> _Instruction_
Could you switch "Instruction" to "Command" in the rows below, starting at the line that contains "Given: Select the Lasso tool" and continuing through the last row, with everything else left unchanged?
## Start Raw records
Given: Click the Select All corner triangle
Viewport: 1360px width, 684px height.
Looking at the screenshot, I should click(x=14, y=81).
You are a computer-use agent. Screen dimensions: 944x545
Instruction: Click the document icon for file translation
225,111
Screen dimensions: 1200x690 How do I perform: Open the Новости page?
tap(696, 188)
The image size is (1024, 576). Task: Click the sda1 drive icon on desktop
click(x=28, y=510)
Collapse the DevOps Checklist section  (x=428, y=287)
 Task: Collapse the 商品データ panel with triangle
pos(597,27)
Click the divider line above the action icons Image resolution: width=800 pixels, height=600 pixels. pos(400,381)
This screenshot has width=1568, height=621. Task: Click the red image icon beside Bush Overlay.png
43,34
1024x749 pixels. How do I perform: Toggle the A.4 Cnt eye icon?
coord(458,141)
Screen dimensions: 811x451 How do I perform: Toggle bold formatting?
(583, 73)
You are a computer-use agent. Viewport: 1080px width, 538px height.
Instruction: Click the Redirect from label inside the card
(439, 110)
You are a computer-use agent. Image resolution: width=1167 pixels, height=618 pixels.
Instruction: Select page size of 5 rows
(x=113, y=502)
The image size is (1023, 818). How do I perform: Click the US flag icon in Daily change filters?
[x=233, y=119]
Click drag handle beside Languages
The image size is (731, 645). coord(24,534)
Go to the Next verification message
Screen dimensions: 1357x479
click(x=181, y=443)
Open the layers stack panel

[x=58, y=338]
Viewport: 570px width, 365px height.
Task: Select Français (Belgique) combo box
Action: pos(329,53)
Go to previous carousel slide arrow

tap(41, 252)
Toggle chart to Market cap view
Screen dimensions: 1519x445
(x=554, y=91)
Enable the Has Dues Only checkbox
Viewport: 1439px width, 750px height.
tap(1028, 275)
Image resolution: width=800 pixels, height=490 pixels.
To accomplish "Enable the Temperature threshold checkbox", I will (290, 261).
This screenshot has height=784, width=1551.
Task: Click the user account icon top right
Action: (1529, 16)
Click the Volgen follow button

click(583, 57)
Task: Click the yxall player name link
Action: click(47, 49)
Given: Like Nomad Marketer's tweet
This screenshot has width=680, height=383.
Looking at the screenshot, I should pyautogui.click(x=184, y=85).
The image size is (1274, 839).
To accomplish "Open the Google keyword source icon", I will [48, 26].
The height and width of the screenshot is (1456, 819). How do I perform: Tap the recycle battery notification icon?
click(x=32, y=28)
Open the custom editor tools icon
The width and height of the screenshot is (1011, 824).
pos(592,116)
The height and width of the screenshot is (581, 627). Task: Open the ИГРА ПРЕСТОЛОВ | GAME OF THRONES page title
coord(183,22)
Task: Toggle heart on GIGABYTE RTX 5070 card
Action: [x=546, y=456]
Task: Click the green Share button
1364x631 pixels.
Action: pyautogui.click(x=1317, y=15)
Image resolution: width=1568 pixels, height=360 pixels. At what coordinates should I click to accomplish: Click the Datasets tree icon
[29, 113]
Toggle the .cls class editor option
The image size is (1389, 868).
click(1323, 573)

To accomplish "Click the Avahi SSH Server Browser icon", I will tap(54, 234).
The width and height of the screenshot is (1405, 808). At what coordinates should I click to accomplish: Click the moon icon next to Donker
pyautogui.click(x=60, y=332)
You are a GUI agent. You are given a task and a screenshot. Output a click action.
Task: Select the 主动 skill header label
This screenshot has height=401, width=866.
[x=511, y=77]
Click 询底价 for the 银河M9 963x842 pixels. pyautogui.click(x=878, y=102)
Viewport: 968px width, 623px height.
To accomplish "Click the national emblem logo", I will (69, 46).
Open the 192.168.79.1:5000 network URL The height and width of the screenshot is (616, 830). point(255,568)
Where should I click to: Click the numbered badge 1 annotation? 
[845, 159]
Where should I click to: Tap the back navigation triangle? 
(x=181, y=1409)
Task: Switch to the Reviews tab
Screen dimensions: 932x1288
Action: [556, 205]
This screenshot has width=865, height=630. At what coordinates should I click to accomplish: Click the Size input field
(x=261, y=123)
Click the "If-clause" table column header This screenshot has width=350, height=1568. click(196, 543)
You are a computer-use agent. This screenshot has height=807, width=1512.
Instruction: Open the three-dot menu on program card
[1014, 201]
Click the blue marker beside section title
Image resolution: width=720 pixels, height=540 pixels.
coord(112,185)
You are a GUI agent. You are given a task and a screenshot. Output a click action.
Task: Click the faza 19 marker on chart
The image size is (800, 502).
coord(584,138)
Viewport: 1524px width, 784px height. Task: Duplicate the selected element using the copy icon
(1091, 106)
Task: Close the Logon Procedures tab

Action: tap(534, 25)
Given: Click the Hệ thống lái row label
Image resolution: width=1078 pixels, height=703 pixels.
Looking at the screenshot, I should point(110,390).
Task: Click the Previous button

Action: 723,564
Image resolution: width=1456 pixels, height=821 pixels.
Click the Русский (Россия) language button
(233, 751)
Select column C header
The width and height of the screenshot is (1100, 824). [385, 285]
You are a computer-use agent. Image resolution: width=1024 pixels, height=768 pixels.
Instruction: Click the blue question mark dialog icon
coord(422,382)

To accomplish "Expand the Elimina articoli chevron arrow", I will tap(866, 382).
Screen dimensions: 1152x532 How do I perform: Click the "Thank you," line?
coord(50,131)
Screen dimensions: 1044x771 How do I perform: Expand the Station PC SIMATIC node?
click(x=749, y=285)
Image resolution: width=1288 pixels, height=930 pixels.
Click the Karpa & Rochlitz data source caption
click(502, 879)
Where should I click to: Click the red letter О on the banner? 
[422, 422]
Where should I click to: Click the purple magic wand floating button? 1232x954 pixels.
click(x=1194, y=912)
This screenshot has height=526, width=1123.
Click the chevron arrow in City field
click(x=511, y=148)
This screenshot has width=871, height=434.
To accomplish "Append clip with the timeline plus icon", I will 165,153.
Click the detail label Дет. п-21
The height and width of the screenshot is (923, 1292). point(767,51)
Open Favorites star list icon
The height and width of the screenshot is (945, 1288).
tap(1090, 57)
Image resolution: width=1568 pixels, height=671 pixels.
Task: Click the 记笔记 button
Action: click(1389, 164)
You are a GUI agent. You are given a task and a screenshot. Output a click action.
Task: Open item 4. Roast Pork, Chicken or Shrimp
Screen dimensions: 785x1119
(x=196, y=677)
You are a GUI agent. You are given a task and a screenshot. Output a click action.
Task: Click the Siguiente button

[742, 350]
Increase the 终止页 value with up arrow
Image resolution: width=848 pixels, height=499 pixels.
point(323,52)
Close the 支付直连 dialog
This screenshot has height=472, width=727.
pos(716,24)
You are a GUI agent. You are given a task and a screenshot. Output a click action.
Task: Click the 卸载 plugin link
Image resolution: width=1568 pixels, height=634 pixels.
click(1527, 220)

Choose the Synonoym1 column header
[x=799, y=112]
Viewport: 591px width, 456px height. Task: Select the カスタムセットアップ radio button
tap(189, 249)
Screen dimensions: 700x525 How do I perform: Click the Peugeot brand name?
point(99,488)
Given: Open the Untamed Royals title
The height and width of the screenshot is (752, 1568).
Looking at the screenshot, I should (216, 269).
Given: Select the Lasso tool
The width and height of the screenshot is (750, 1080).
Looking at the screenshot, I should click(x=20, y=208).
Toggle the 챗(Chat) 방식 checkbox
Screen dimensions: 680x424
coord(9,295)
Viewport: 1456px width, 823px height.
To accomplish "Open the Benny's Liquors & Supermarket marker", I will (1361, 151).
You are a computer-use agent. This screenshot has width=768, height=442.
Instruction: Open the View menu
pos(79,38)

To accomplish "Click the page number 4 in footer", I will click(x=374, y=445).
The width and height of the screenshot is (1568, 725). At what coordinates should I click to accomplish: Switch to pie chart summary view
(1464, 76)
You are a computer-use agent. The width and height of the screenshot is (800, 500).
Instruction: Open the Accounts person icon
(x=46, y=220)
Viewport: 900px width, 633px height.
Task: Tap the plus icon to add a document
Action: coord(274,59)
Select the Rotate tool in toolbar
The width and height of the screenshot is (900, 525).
## End Raw records
> _Solved problem_
Given: Select the Lasso tool
The width and height of the screenshot is (750, 1080).
Looking at the screenshot, I should click(x=20, y=208).
Toggle the 챗(Chat) 방식 checkbox
Screen dimensions: 680x424
coord(9,295)
Viewport: 1456px width, 823px height.
To accomplish "Open the Benny's Liquors & Supermarket marker", I will (1361, 151).
You are a computer-use agent. This screenshot has width=768, height=442.
Command: Open the View menu
pos(79,38)

To accomplish "Click the page number 4 in footer", I will click(x=374, y=445).
The width and height of the screenshot is (1568, 725). At what coordinates should I click to accomplish: Switch to pie chart summary view
(1464, 76)
You are a computer-use agent. The width and height of the screenshot is (800, 500).
Command: Open the Accounts person icon
(x=46, y=220)
Viewport: 900px width, 633px height.
Task: Tap the plus icon to add a document
Action: coord(274,59)
Select the Rotate tool in toolbar
The width and height of the screenshot is (900, 525).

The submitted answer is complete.